Connect with us

Editoriali

Giornata contro le mafie: solo con un giornalismo che parla al cuore umano è possibile sconfiggere la mafia

Pubblicato

il

Clicca e condividi l'articolo
Tempo di lettura 3 minuti
image_pdfimage_print

Noi giornalisti abbiamo l’obbligo morale di combattere contro le ingiustizie attraverso la diffusione della cultura della giustizia

di Biagio Maimone 

Per la stragrande maggioranza delle persone la mafia è  un’associazione a delinquere. Tuttavia, la parola “mafia” rimanda a molteplici significati, che definiscono l’agire umano per quanto attiene agli aspetti più deteriori che lo connotano, quali la violenza, l’esclusione, il malaffare, il crimine, per permettere il monopolio del potere di alcune persone,  in ogni ambito della vita umana.  Si riscontra l’esistenza di una mentalità mafiosa, molto diffusa e radicata, non violenta dal punto di vista fisico, che rappresenta la mentalità del potere che, spesso, anche se non sempre, determina l’identità degli ambiti principali dell’esistenza umana e, fra questi, quello economico, seguito, subito dopo, da  quello politico.  
Si verifica, per tale motivo, che la società civile è permeata da lobby di potere che decidono quali debbano essere i soggetti che la governano.  Molti interessi economici scaturiscono da tale modo di dominare la realtà, nei  campi più svariati.  
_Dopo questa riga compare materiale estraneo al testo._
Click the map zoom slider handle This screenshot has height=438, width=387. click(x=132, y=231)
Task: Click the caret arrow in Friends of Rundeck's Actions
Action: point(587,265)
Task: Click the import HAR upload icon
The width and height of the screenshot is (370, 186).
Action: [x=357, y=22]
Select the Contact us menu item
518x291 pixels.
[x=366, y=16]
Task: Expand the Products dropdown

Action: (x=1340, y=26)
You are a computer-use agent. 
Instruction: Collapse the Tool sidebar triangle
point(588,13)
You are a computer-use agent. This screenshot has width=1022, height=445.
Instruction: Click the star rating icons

Quando si parla di raccomandazione, termine molto in uso, si parla di uno dei modi più comuni mediante 0cui si esprime la mentalità mafiosa.  
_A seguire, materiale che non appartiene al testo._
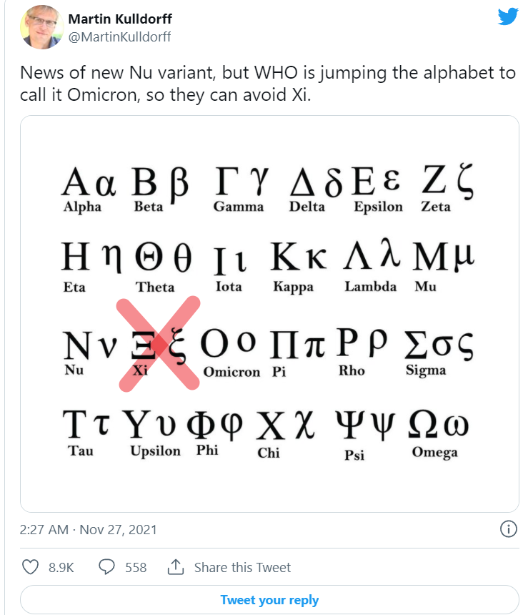Click the red X over Xi
Viewport: 528px width, 615px height.
coord(159,344)
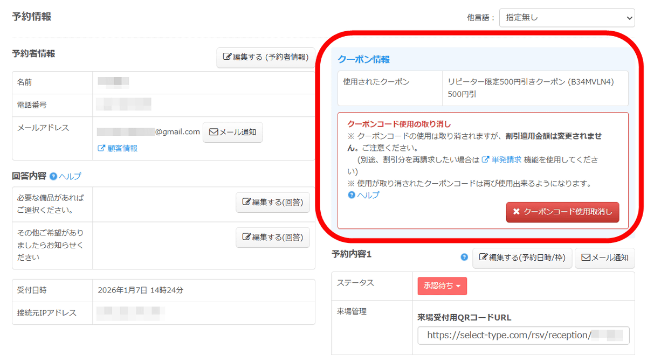Screen dimensions: 647x355
Task: Click the 来場受付用QRコードURL text field
Action: (x=523, y=335)
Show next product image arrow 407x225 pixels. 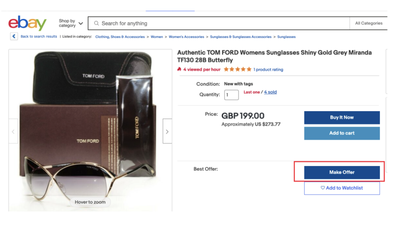167,131
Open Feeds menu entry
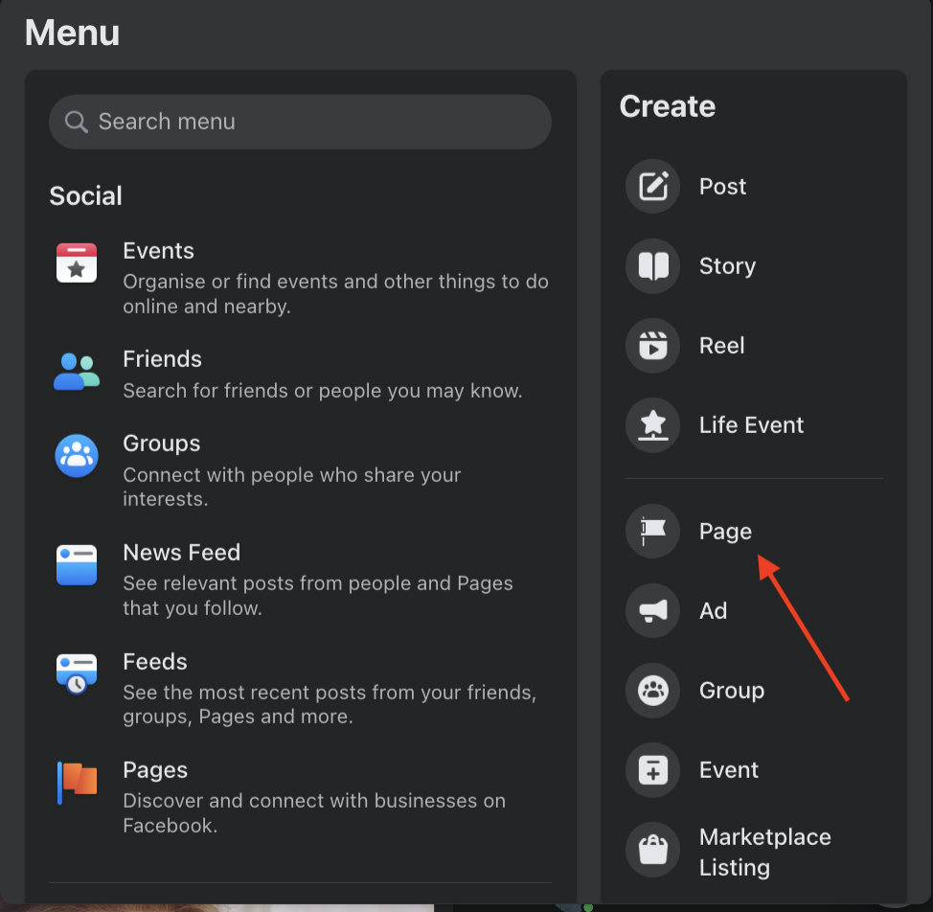Image resolution: width=933 pixels, height=912 pixels. pos(300,689)
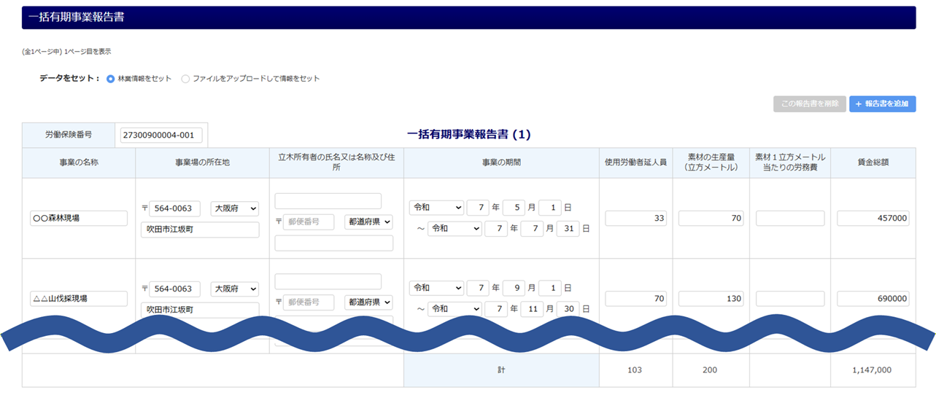
Task: Click first row empty 労務費 per cubic meter field
Action: coord(790,218)
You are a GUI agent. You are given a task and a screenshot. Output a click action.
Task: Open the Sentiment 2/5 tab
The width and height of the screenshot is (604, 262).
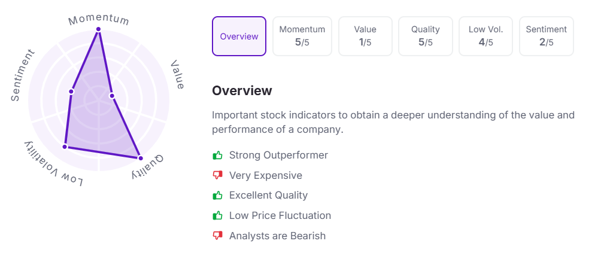[x=547, y=36]
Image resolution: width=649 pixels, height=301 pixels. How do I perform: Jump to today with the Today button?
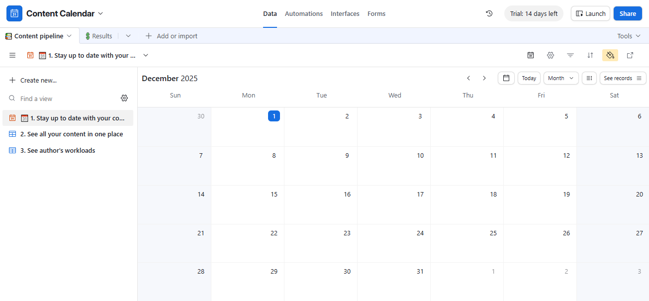529,78
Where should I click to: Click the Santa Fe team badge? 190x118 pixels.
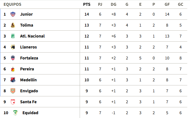click(13, 102)
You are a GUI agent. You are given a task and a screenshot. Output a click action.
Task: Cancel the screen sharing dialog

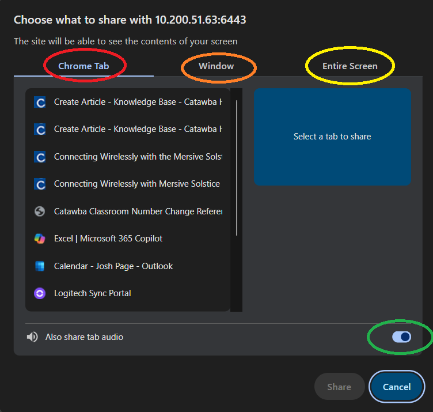397,387
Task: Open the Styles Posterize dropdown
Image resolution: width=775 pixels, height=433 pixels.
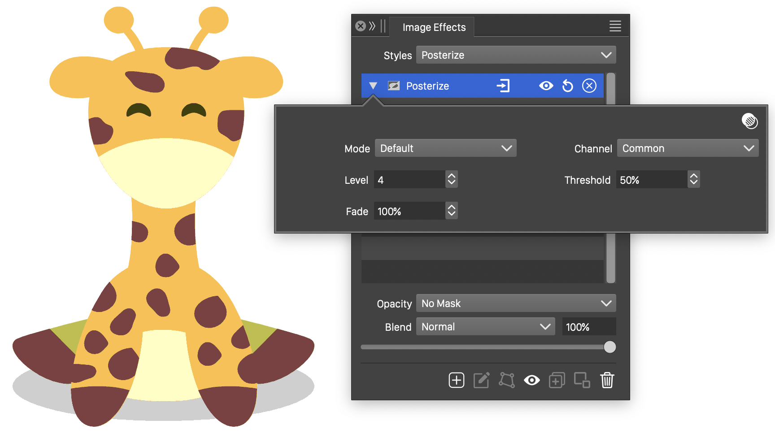Action: coord(516,55)
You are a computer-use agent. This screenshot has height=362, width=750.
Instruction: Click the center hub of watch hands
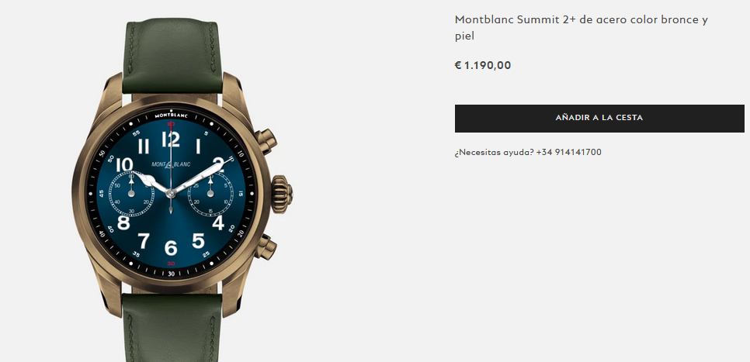click(171, 194)
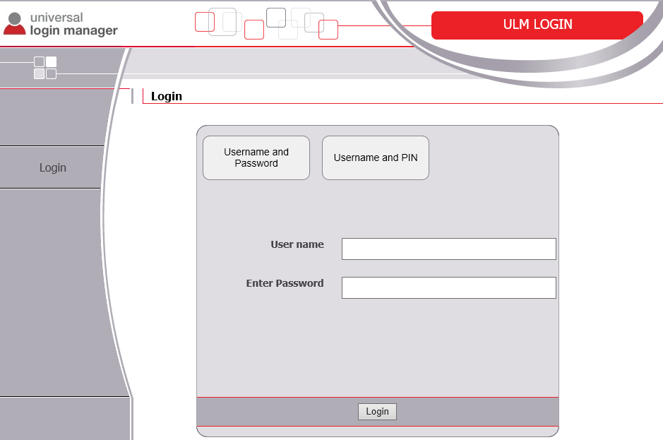Click the red user avatar logo icon
663x440 pixels.
15,24
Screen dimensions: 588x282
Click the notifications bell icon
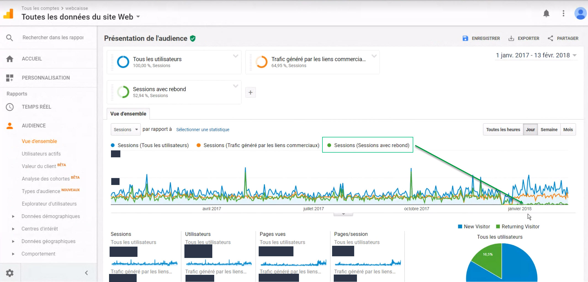point(546,13)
Non si può non riconoscere che la mafia vive, innanzitutto, nel cuore umano, altrimenti non si esprimerebbe nella realtà. Essa è alimentata dall’ignoranza, dal  pregiudizio, dalla stupidità e da quel falso e deleterio concetto di potere. C’è da chiedersi se un mondo migliore è possibile? Senz’altro: impegnandosi per l’affermazione della democrazia .  

La mafia, difatti, in quanto alimentata dalla violenza, espressa materialmente oppure moralmente, è l’antidemocrazia per eccellenza. La democrazia è foriera di pace sociale e di amore sociale, nonché di crescita e sviluppo armonioso della società. Si può, mediante la diffusione di una cultura parallela, che affermi la democrazia, creare un’alternativa di governo della realtà. Questo dipende,  non vi è dubbio, dalla lealtà di quanti a tale impegno si accingono.  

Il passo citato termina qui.